Paper ID: 588
Title: Shepard Convolutional Neural Networks
Current Reviews

Submitted by Assigned_Reviewer_1

Q1: Comments to author(s). First provide a summary of the paper, and then address the following criteria: Quality, clarity, originality and significance. (For detailed reviewing guidelines, see http://nips.cc/PaperInformation/ReviewerInstructions)
The presentation of this paper needs to be improved.
Q2: Please summarize your review in 1-2 sentences
This paper adds "Shepard interpolation layer" to low-level image processing CNN to improve performance of inpainting or super-resolution. Scattered interpolation methods are common techniques in interpolating image data. It might be new to combine this with CNN.

Submitted by Assigned_Reviewer_2

Q1: Comments to author(s).
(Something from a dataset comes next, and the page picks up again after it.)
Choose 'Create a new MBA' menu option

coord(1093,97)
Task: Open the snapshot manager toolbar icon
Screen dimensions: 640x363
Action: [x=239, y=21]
First provide a summary of the paper, and then address the following criteria: Quality, clarity, originality and significance. (For detailed reviewing guidelines, see http://nips.cc/PaperInformation/ReviewerInstructions)
PAPER SUMMARY

A recent work [4] proposed using a deep CNN for super-resolution.
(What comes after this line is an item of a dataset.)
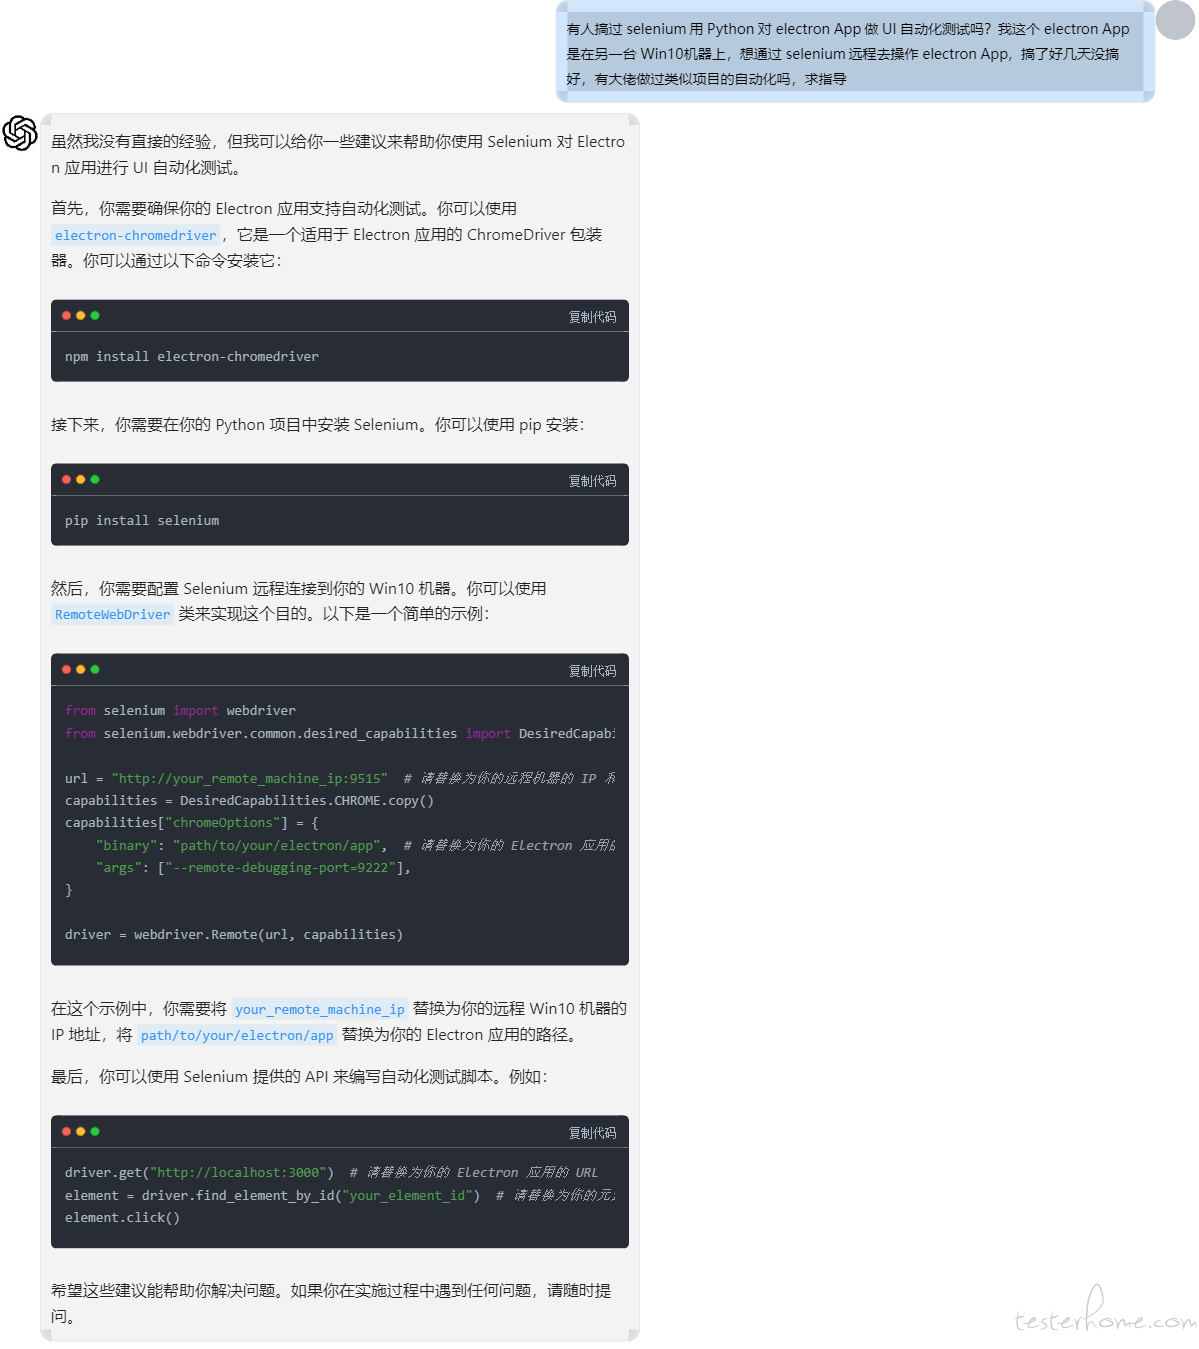Image resolution: width=1199 pixels, height=1349 pixels.
Task: Click the path/to/your/electron/app inline code
Action: (x=237, y=1036)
Although it generated impressive results, it could not outperform a state-of-the-art super-resolution method based on sparse coding [10].

The authors of this paper argue that this limitation is attributed to the inability of the CNN model in [4] to handle translation variant interpolation (TVI).

To address this problem, they propose using an old interpolation method to develop a CNN variant called Shepard convolutional neural network (ShCNN).

ShCNN is compared with other methods on inpainting and super-resolution tasks.

CRITERION 1: QUALITY

It is widely perceived by many researchers that the translation-invariant property of conventional CNN, though promising for tasks such as robust object recognition, may not be very suitable for many other computer vision and image processing tasks.

For example, in the context of visual tracking (not even a low-level image processing task), it was pointed out by Wang and Yeung in "Learning a deep compact image representation for visual tracking" (NIPS 2013) that a translation-variant CNN is needed for tracking applications.

Likewise, it is reasonable to put forward the working hypothesis that introducing TVI to CNN would help to improve the results for inpainting and super-resolution tasks.

Nevertheless, the authors have not provided justification on why Shepard interpolation is adopted here.

Shepard interpolation is essentially a kernel that imposes an inverse distance weighting function.

What is so special about Shepard interpolation that it is chosen here instead of many other kernel choices?

Does it have computational advantages, or representational advantages, or both?

Justification is missing in the paper.

While it is reasonable to use masks for the inpainting task, is super-resolution with masks also a reasonable problem setting?

The proposed method is evaluated empirically using a quantitative performance measure (PSNR).

There is no discussion on the weaknesses of the proposed method or even analysis of some failure cases.

Since ShCNN adds one or two interpolation layers on top of the original CNN, a more fair comparison is to add the same number of conventional convolutional layers.

CRITERION 2: CLARITY

Although the proposed extension to CNN is relatively simple, the paper presentation falls short of describing the proposed changes clearly and precisely.

Since the paper has not reached the page limit of 9 pages, there should be plenty of space to provide more details about the model and algorithm.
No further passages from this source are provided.